Арт-консультанты любят приводить в пример историю перепродажи картины Пикассо «Мальчик с трубкой», в 1950 году приобретенной за 30 тысяч долларов Джоном Хэем Уитни и Бетси Кашинг Уитни и в 2004 году ушедшей с торгов «Сотби» за 104 миллиона долларов. Для сравнения эта цена в два раза превысила предыдущий рекорд художника – 55 миллионов долларов, которые покупатель отдал за «Женщину со скрещенными руками» на ноябрьских торгах «Кристи» 2000 года в Нью-Йорке. В течение пятидесяти четырех лет, пока картиной владели Уитни, ее стоимость методично увеличивалась в среднем на 16 % в год.

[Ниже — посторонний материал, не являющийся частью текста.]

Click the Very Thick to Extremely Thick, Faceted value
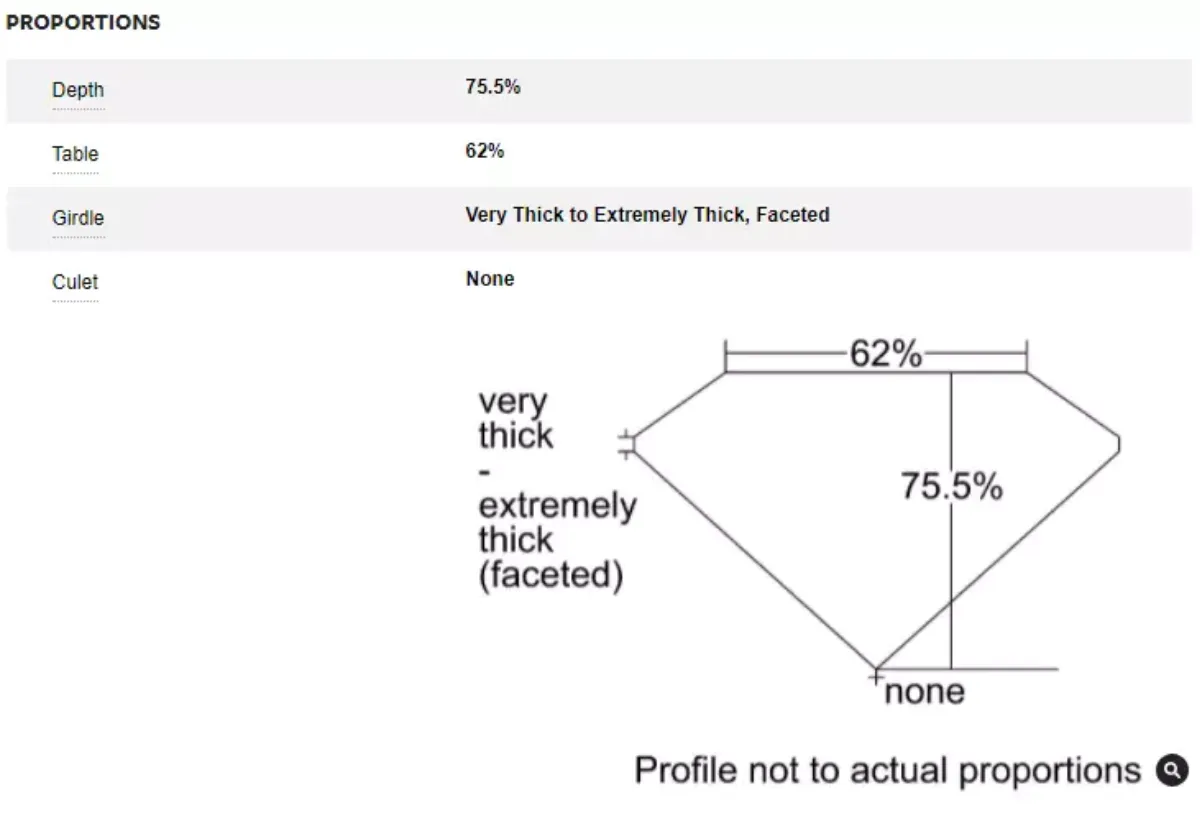Screen dimensions: 1200x829 [x=647, y=215]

За вычетом страховых и других расходов чистая прибыль от продажи составила около 14 %. Отличная доходность, однако не будем забывать, что это одна из лучших долгосрочных инвестиций в искусство, которую кто-либо сможет назвать. Немалая часть остальной коллекции Уитни продемонстрировала ежегодный прирост менее чем в 10 %. Примерно одна пятая часть работ из этой коллекции была продана с аукциона по ценам значительно меньшим, чем были уплачены за них при покупке. Вся коллекция в целом принесла лишь 7 % ежегодной прибыли за вычетом расходов.

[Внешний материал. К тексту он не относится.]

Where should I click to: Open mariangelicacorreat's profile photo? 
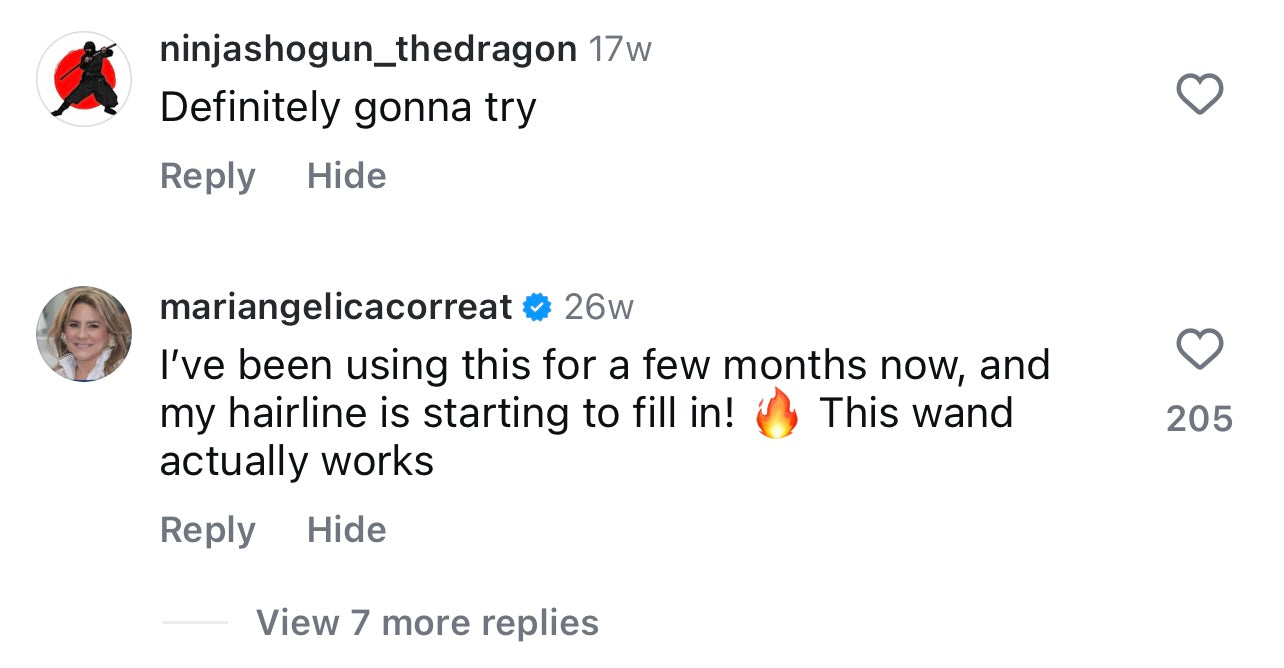pos(84,334)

Еще более успешно была продана на торгах коллекция Виктора и Салли Ганц, уже упоминавшаяся ранее, которую выставили на торги нью-йоркского «Кристи» в 1997 году. Сто пятнадцать произведений искусства были проданы за 171 миллион долларов; Ганцам в свое время они обошлись примерно в 2 миллиона долларов по курсу 1997 года с поправкой на инфляцию. Работы были приобретены в течение пятидесяти шести лет со средней валовой нормой прибыли 12 % в год и чистой прибылью 10,5 %; примерно столько же принесла бы инвестиция в акции. Ганцев можно считать поистине выдающимися коллекционерами нашего времени; The Wall Street Journal даже ввел специальный термин «ганцмания» для обозначения неслыханного ажиотажа, сопровождавшего продажу их коллекции. Однако историю их инвестиционного успеха сложно назвать типичной.

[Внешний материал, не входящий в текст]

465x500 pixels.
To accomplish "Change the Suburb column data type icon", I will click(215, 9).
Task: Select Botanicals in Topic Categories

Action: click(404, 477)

Самым успешным произведением в коллекции Ганцев была другая работа Пикассо, в 1941 году купленная за 7 тысяч долларов, а в 1997 году проданная за 48,4 миллиона. Размер прибыли не укладывается в голове. Но, проанализировав ситуацию, мы обнаружим, что, вложи чета Ганц в том же 1941 году 7 тысяч долларов в акции не самой крупной компании, к 1997 году они стоили бы 46 миллионов долларов. Если же включить сюда расходы на страхование в размере около 4,9 миллиона долларов за весь период, в течение которого они владели картиной Пикассо, можно сделать вывод, что инвестиции в акции принесли бы большую прибыль. Но разумеется, никакой эмоциональной выгоды, вывесив на стене гостиной фондовый сертификат, вы не получите. Экономист Джон Пикард Штайн однажды попытался количественно оценить размер психологического удовлетворения и пришел к выводу, что оно равно доходу с инвестиций в искусство размером в 1,6 % годовых. С этой точки зрения инвестиции на арт-рынке немногим более прибыльны, чем владение акциями.